Y por fin sintió un ruido de ramas partidas, y
vio de repente debajo del árbol dos luces verdes
fijas en él: eran los ojos del tigre.
Entonces el loro se puso a gritar:
—¡Lindo día!... ¡Rica, papa!... ¡Rico té con
leche!... ¿Querés té con leche?...
El tigre enojadísimo al reconocer a aquel loro
pelado que él creía haber muerto, y que tenía
otra vez lindísimas plumas, juró que esta vez no
se le escaparía, y de sus ojos brotaron dos
rayos de ira cuando respondió con su voz ronca:
—Acer-cá-te más! ¡Soy sor-do!
El loro voló a otra rama más próxima, siempre
charlando:
—¡Rico, pan con leche!... ¡ESTÁ AL PIE DE ESTE
ÁRBOL!...
Al oír estas últimas palabras, el tigre lanzó un
rugido y se levantó de un salto.
—¿Con quién estás hablando? —rugió—. ¿A quién le
has dicho que estoy al pie de este árbol?
—¡A nadie, a nadie! —gritó el loro—. ¡Buen día,
Pedrito!... ¡La pata, lorito!...
Y seguía charlando y saltando de rama en rama, y
acercándose. Pero él había dicho: está al pie de
este árbol, para avisarle al hombre, que se iba
arrimando bien agachado y con escopeta al
hombro.
Y Llegó un momento en que el loro no pudo
acercarse más, porque si no, caía en la boca del
tigre, y entonces gritó:
—¡Rica, papa!... ¡ATENCIÓN!
—¡Más cer-ca aún!—rugió el tigre, agachándose
para saltar.
—¡Rico, té con leche!... ¡CUIDADO, VA A SALTAR!
y el tigre saltó, en efecto. Dio un enorme
salto, que el loro evitó lanzándose al mismo
tiempo como una flecha en el aire.

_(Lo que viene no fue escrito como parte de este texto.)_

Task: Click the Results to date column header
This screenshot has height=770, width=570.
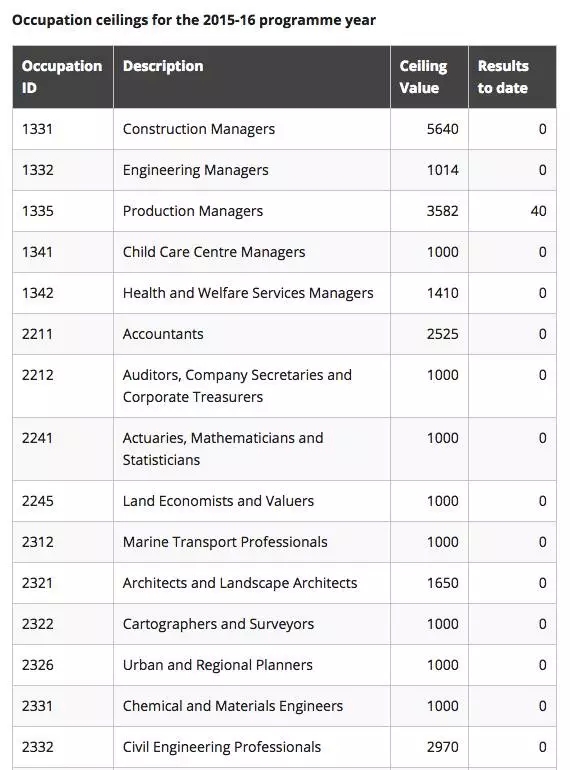Action: pyautogui.click(x=512, y=77)
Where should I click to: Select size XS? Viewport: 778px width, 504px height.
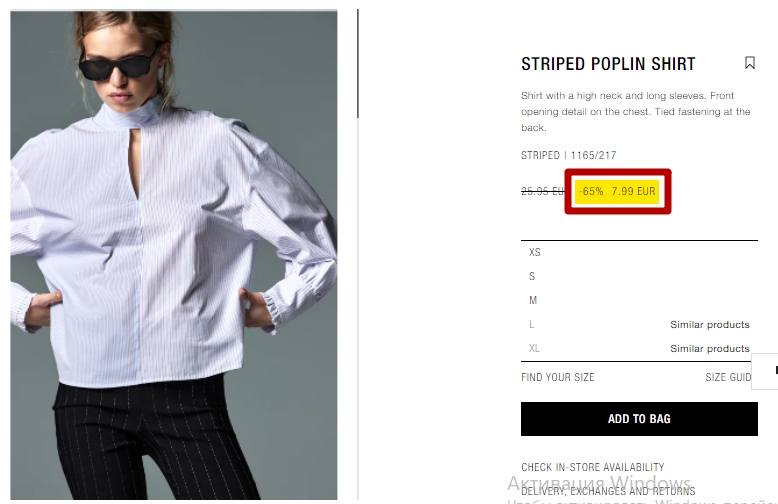[639, 252]
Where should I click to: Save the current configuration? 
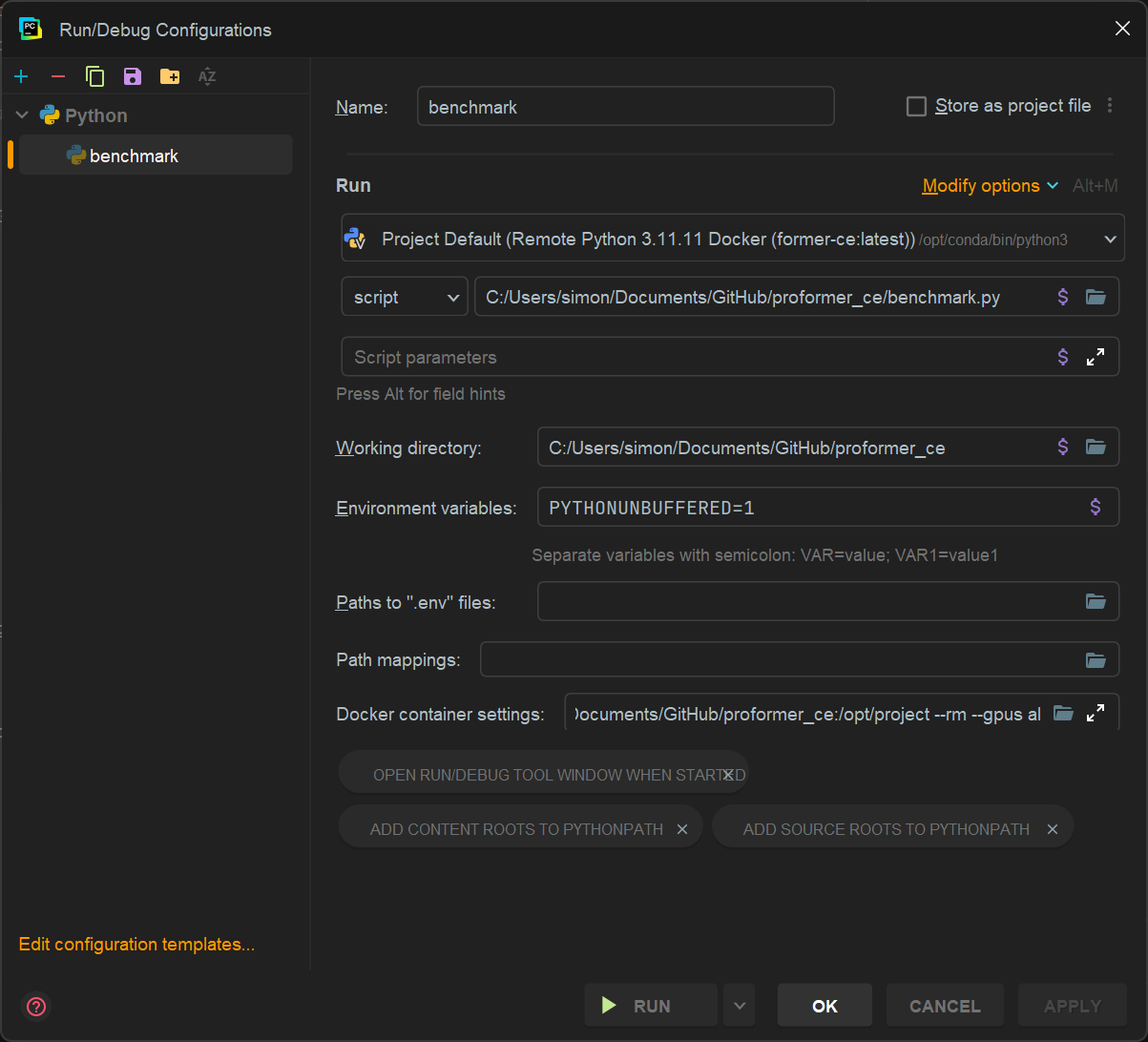click(132, 76)
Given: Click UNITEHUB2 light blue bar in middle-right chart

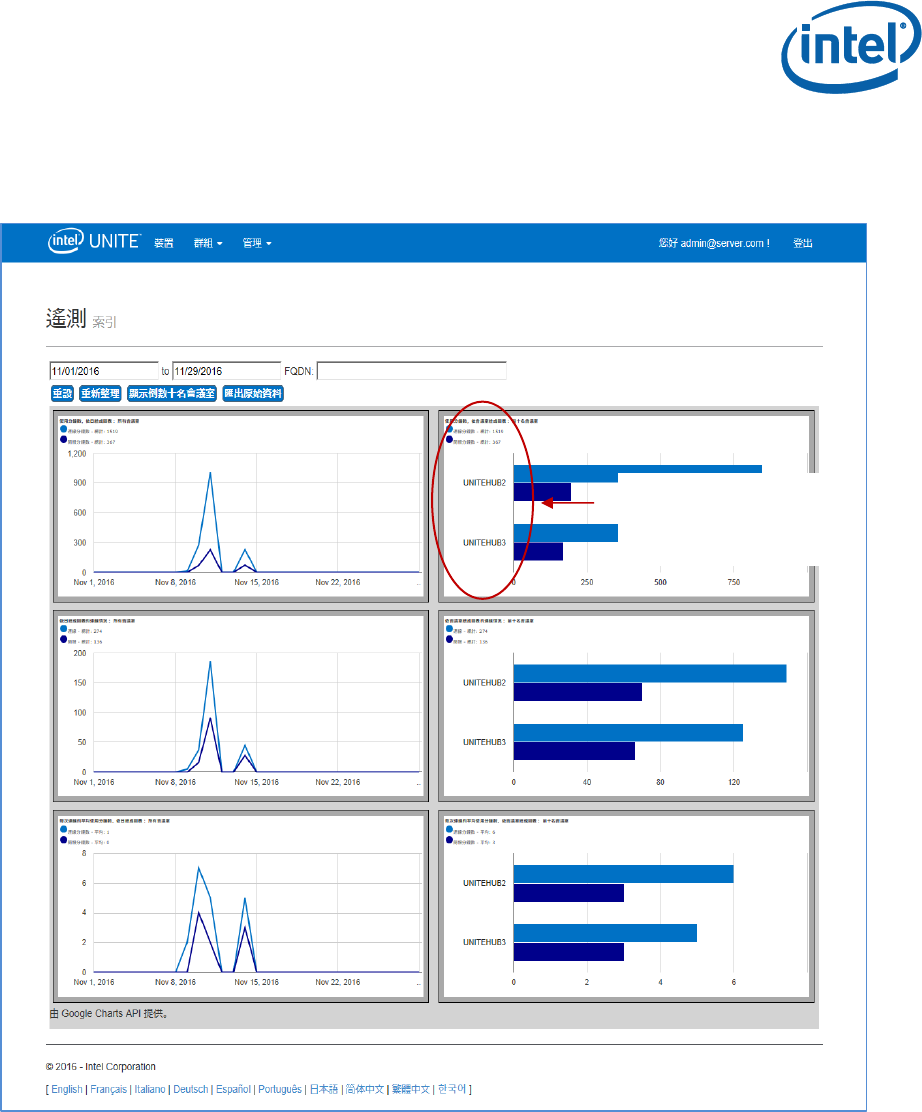Looking at the screenshot, I should [649, 673].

Pero también
en ese mismo instante el hombre, que tenia el
cañón de la escopeta recostado contra un tronco
para hacer bien la puntería, apretó el gatillo,
y nueve balines del tamaño de un garbanzo cada
uno entraron como un rayo en el corazón del
tigre, que lanzando un rugido que hizo temblar
el monte entero, cayó muerto.
Pero el loro, !Qué gritos de alegría daba!
¡Estaba loco de contento, porque se había
vengado —¡y bien vengado!— del feísimo animal
que le había sacado las plumas!
El hombre estaba también muy contento, porque
matar a un tigre es cosa difícil, y, además,
tenía la piel para la estufa del comedor.
Cuando Llegaron a la casa, todos supieron por
qué Pedrito había estado tanto tiempo oculto en
el hueco del árbol, y todos lo felicitaron por
la hazaña que había hecho.
Vivieron en adelante muy contentos. Pero el loro
no se olvidaba de lo que le había hecho el
tigre, y todas las tardes, cuando entraba en el
comedor para tomar el té se acercaba siempre a
la piel del tigre, tendida delante de la estufa,
y lo invitaba a tomar té con leche.
—¡Rica, papa!... —le decía—. ¿Querés té con
leche?... ¡La papa para el tigre!...
Y todos se morían de risa. Y Pedrito también.